INSTRUÇÕES DAS TAREFAS:
- a) Reescreva em forma de lista o parágrafo do trecho fornecido que começa com "A manifestação Apocalipopótese marca", mantendo seus fatos principais.
- b) Diga se cada afirmação concorda com o trecho fornecido: (i) o texto sobre a Apocalipopótese foi escrito em outubro de 1969, na Universidade de Sussex; (ii) a experiência de Londres aconteceu antes da Apocalipopótese; (iii) na passagem sobre museus, prefere-se a arte das galerias à das galeras. Para cada uma, responda sim ou não e cite literalmente as palavras do trecho que decidem a questão.

E prossegue: "E os museus? E a arte das galerias? Prefiro a das galeras,
que eram lindas e percorriam os sete mares, de sul a norte..."[10]

Especificamente escrevendo sobre o evento Apocalipopótese, e fazendo uma
avaliação da transformação provocada não só no circuito de arte do Brasil,
como no próprio sentido de trabalho, enquanto obra, que deixaria de ser
fruto de uma vontade individual a serviço das instituições, escreve em
outubro de 1969, quando estava na Universidade de Sussex, em Brighton:



A manifestação Apocalipopótese marca a etapa definitiva, nova,
nas sequências vanguardescas brasileiras; para mim foi um marco
pois nela novas possibilidades de manifestações coletivas, da
relação "obra individual-improvisação coletiva", surgem e
propõem coisas radicais: a definitiva inconsistência da "obra de
arte", do objeto, etc.; superação do conteúdo de exposições,
"happenings", etc. A necessidade de uma reforma geral dos grupos
culturais que "dirigem" as promoções de "arte" ou de qualquer
coisa ligada às experiências criativas.[11]



Embora Apocalipopótese, cujas "...estruturas tornavam-se gerais, dadas,
abertas ao comportamento coletivo-casual-momentâneo", tenha gerado, um ano
mais tarde, a experiência de Londres, nesta última, como o artista
descreve, havia ainda "uma autoabsorção no útero do espaço construído"

AMOSTRA DOS DADOS:
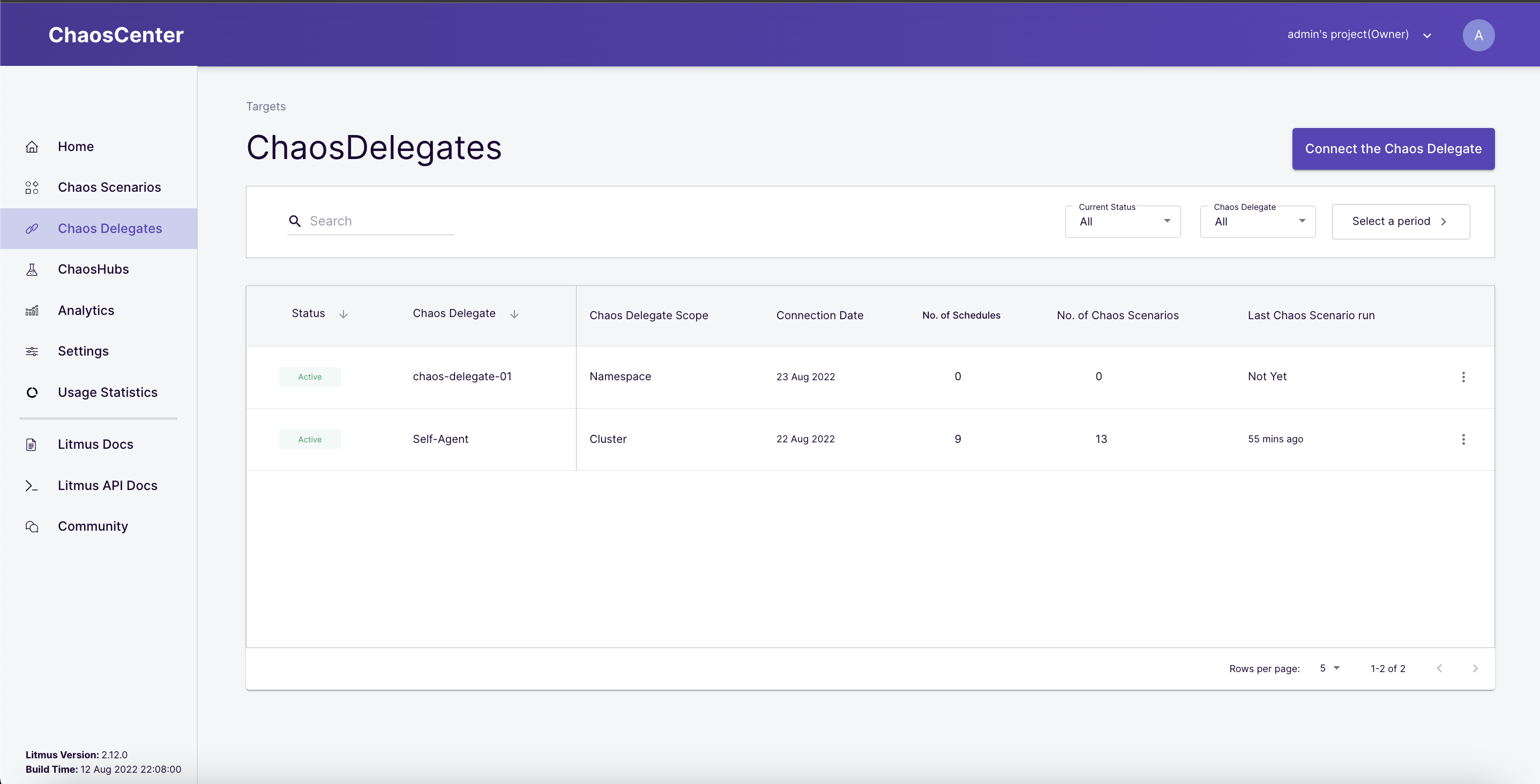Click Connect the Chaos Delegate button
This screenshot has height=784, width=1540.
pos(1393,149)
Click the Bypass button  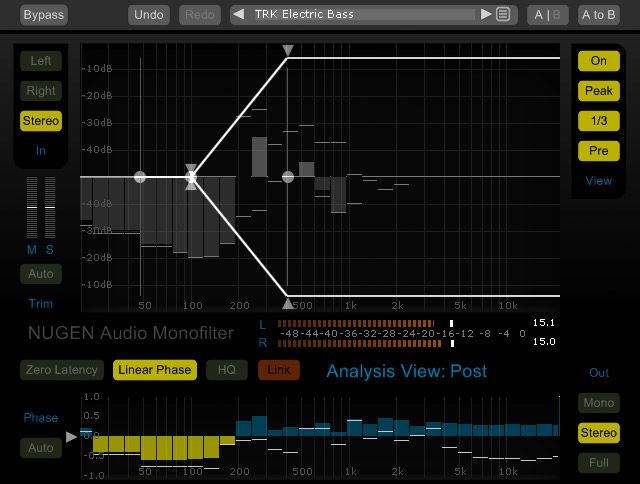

RESPOSTAS POR TAREFA:
- a)
- A Apocalipopótese marca uma etapa definitiva e nova nas sequências vanguardescas brasileiras.
- Para quem escreve, foi um marco. Nela surgem novas possibilidades de manifestações coletivas e da relação "obra individual-improvisação coletiva".
- Essas possibilidades propõem coisas radicais: a definitiva inconsistência da "obra de arte" e do objeto, e a superação do conteúdo de exposições e "happenings".
- O parágrafo aponta a necessidade de uma reforma geral dos grupos culturais que "dirigem" as promoções de "arte" ou de qualquer coisa ligada às experiências criativas.

- b)
(i) Sim: "escreve em outubro de 1969, quando estava na Universidade de Sussex, em Brighton"
(ii) Não: "tenha gerado, um ano mais tarde, a experiência de Londres"
(iii) Não: "Prefiro a das galeras"